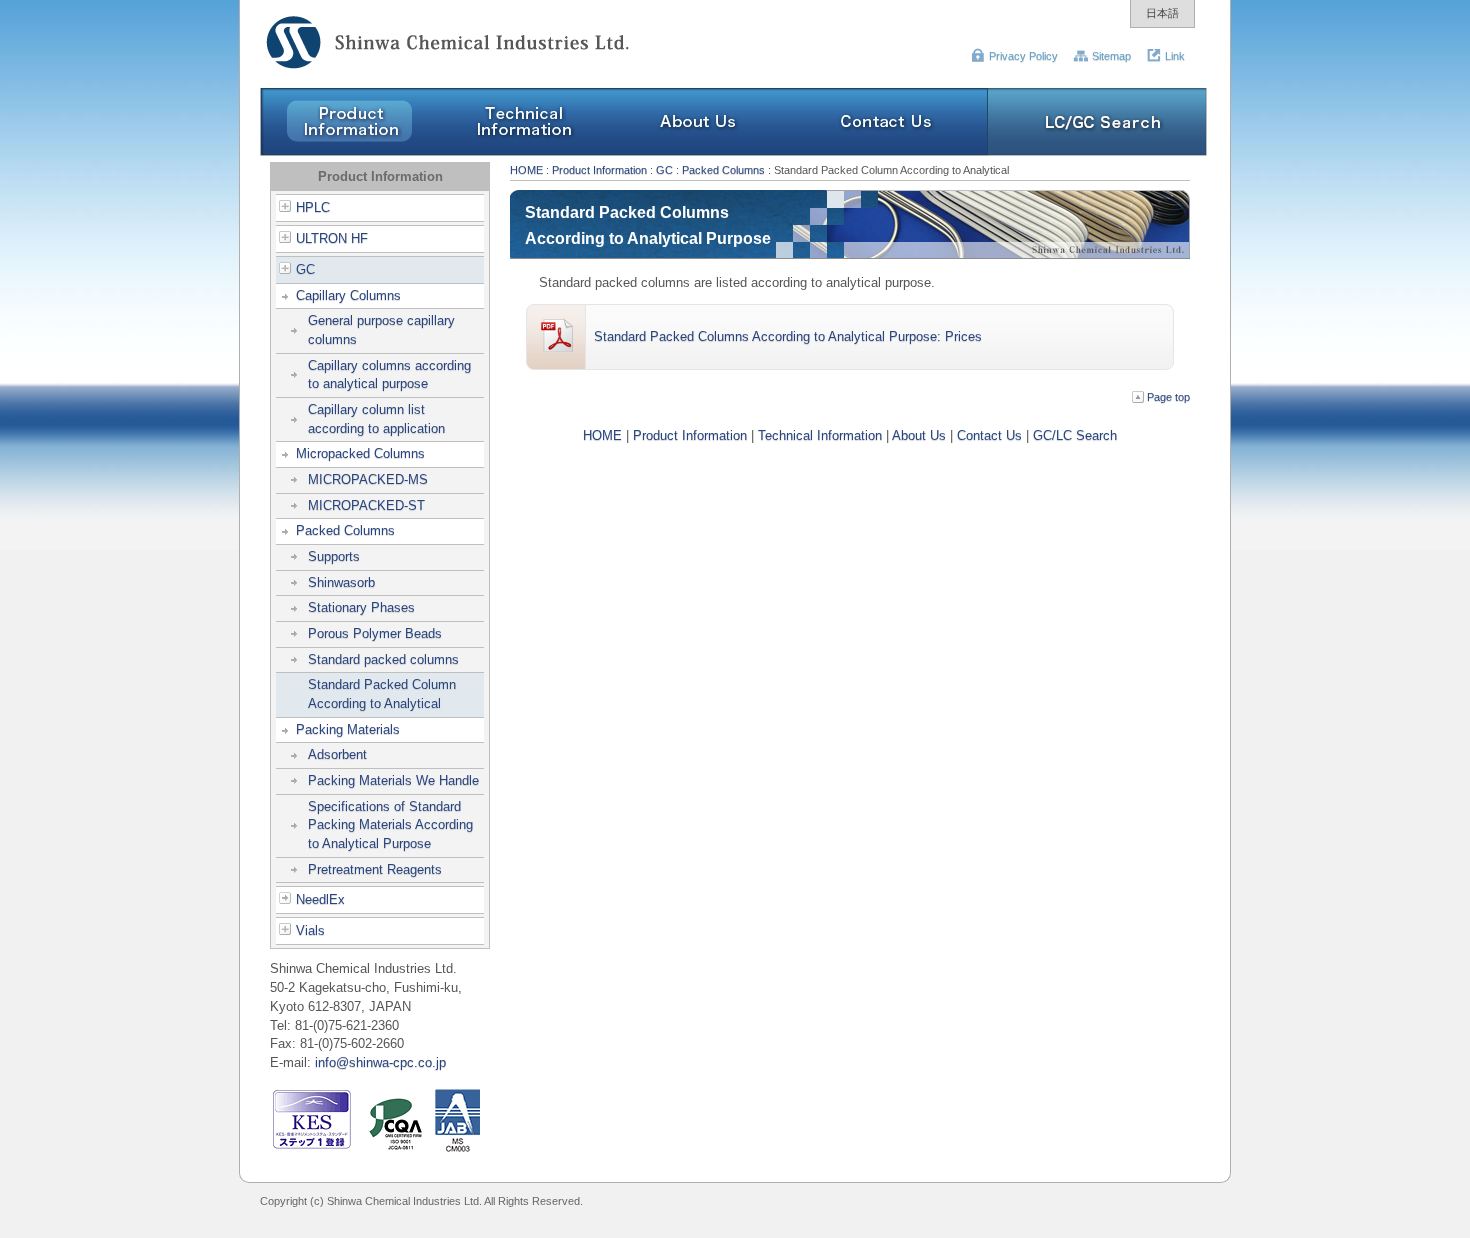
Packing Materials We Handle (393, 780)
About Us (919, 435)
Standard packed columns (383, 659)
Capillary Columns (348, 295)
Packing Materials (348, 729)
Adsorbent (337, 754)
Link (1175, 56)
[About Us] (698, 151)
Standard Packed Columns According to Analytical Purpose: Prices (788, 336)
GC (305, 269)
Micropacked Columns (360, 453)
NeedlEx (320, 899)
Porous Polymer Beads (375, 633)
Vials (310, 930)
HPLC (313, 207)
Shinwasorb (341, 582)
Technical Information (820, 435)
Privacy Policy (1023, 56)
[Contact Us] (887, 151)
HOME (526, 170)
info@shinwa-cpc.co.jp (380, 1062)
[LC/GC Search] (1097, 151)
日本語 (1162, 13)
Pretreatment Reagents (375, 869)
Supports (334, 556)
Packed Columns (345, 530)
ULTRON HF (332, 238)
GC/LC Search (1075, 435)
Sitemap (1111, 56)
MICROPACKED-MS (368, 479)
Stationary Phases (361, 607)
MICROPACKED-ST (366, 505)
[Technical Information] (523, 151)
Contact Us (989, 435)
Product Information (599, 170)
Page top (1168, 397)
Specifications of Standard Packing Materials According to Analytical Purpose (390, 825)
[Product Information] (348, 151)
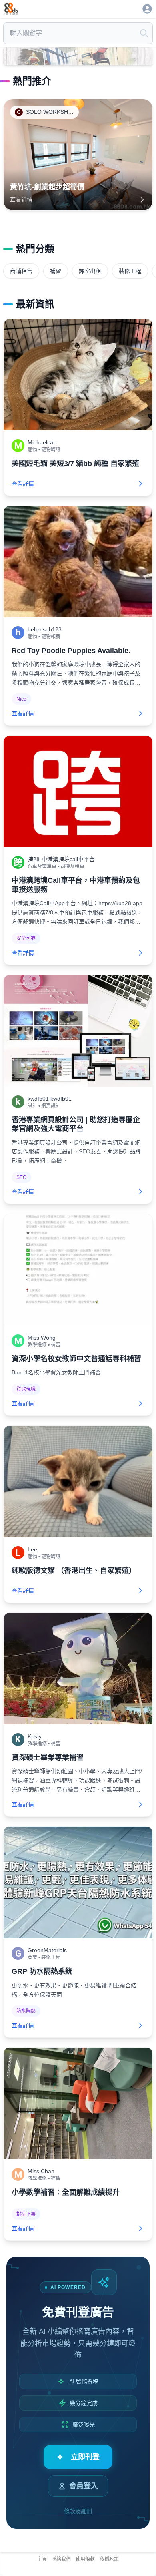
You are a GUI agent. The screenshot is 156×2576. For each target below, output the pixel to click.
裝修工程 (130, 271)
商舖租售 (21, 271)
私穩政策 (109, 2559)
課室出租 (90, 271)
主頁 (42, 2559)
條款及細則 (78, 2511)
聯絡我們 (61, 2559)
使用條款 (85, 2559)
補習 (55, 271)
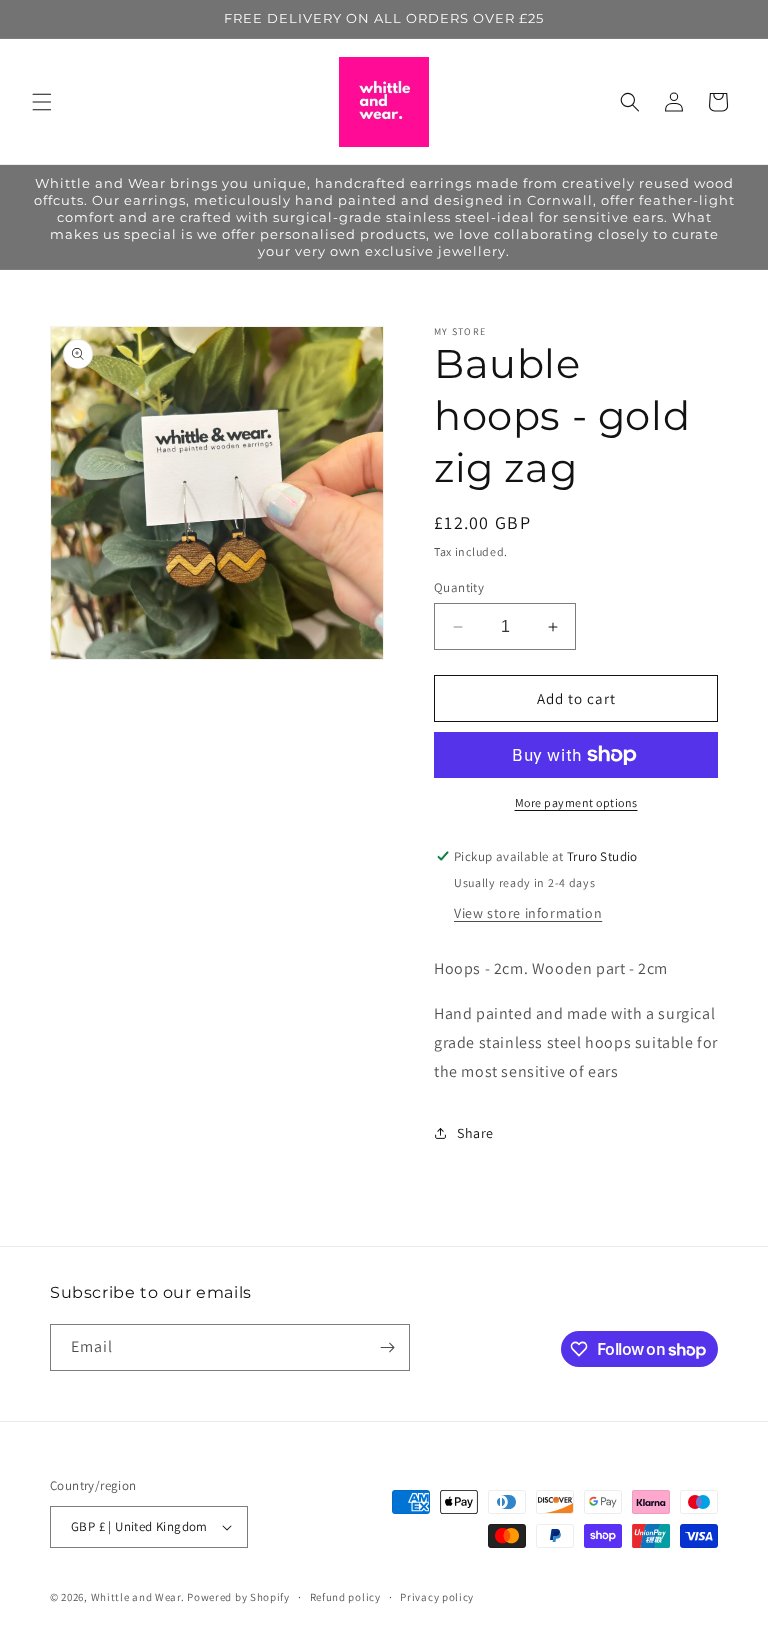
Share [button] (475, 1133)
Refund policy (345, 1597)
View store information (528, 913)
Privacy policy (437, 1597)
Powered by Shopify (238, 1597)
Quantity (459, 587)
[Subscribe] (387, 1347)
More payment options (576, 802)
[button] (42, 102)
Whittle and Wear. (138, 1597)
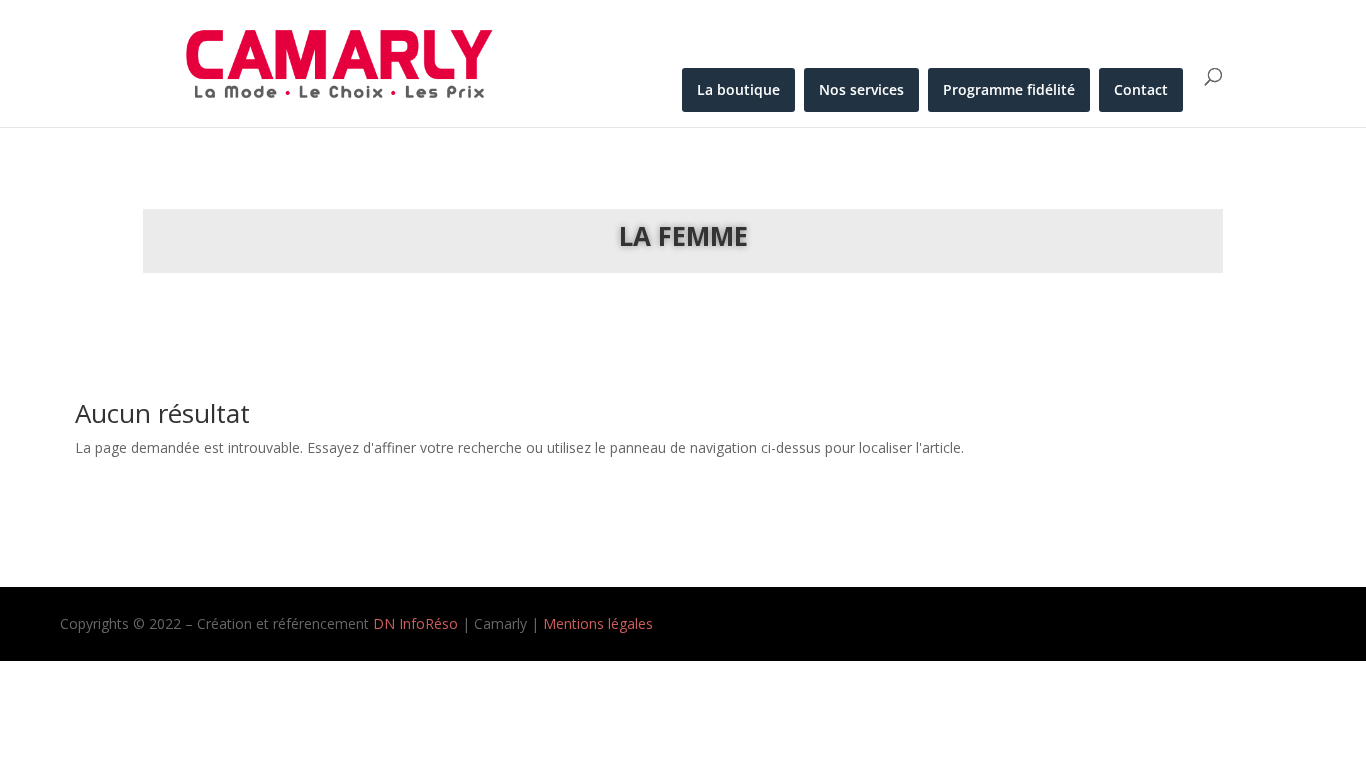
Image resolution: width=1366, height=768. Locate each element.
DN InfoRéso (417, 623)
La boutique (738, 89)
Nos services (861, 89)
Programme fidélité (1009, 89)
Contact (1141, 89)
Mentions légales (598, 623)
_ _ _
** Aim of the task **
Would you please restate the records word for word, excluding any images?

** The completed task **
Packing Materials We Handle (393, 780)
About Us (919, 435)
Standard packed columns (383, 659)
Capillary Columns (348, 295)
Packing Materials (348, 729)
Adsorbent (337, 754)
Link (1175, 56)
[About Us] (698, 151)
Standard Packed Columns According to Analytical Purpose: Prices (788, 336)
GC (305, 269)
Micropacked Columns (360, 453)
NeedlEx (320, 899)
Porous Polymer Beads (375, 633)
Vials (310, 930)
HPLC (313, 207)
Shinwasorb (341, 582)
Technical Information (820, 435)
Privacy Policy (1023, 56)
[Contact Us] (887, 151)
HOME (526, 170)
info@shinwa-cpc.co.jp (380, 1062)
[LC/GC Search] (1097, 151)
日本語 (1162, 13)
Pretreatment Reagents (375, 869)
Supports (334, 556)
Packed Columns (345, 530)
ULTRON HF (332, 238)
GC/LC Search (1075, 435)
Sitemap (1111, 56)
MICROPACKED-MS (368, 479)
Stationary Phases (361, 607)
MICROPACKED-ST (366, 505)
[Technical Information] (523, 151)
Contact Us (989, 435)
Product Information (599, 170)
Page top (1168, 397)
Specifications of Standard Packing Materials According to Analytical Purpose (390, 825)
[Product Information] (348, 151)
You are a GUI agent. The screenshot is 156×2576. For each target below, output the pixel to click.
裝修工程 (130, 271)
商舖租售 (21, 271)
私穩政策 (109, 2559)
課室出租 (90, 271)
主頁 (42, 2559)
條款及細則 (78, 2511)
聯絡我們 (61, 2559)
使用條款 (85, 2559)
補習 (55, 271)
Share [button] (475, 1133)
Refund policy (345, 1597)
View store information (528, 913)
Privacy policy (437, 1597)
Powered by Shopify (238, 1597)
Quantity (459, 587)
[Subscribe] (387, 1347)
More payment options (576, 802)
[button] (42, 102)
Whittle and Wear. (138, 1597)
Image resolution: width=1366, height=768. Locate each element.
DN InfoRéso (417, 623)
La boutique (738, 89)
Nos services (861, 89)
Programme fidélité (1009, 89)
Contact (1141, 89)
Mentions légales (598, 623)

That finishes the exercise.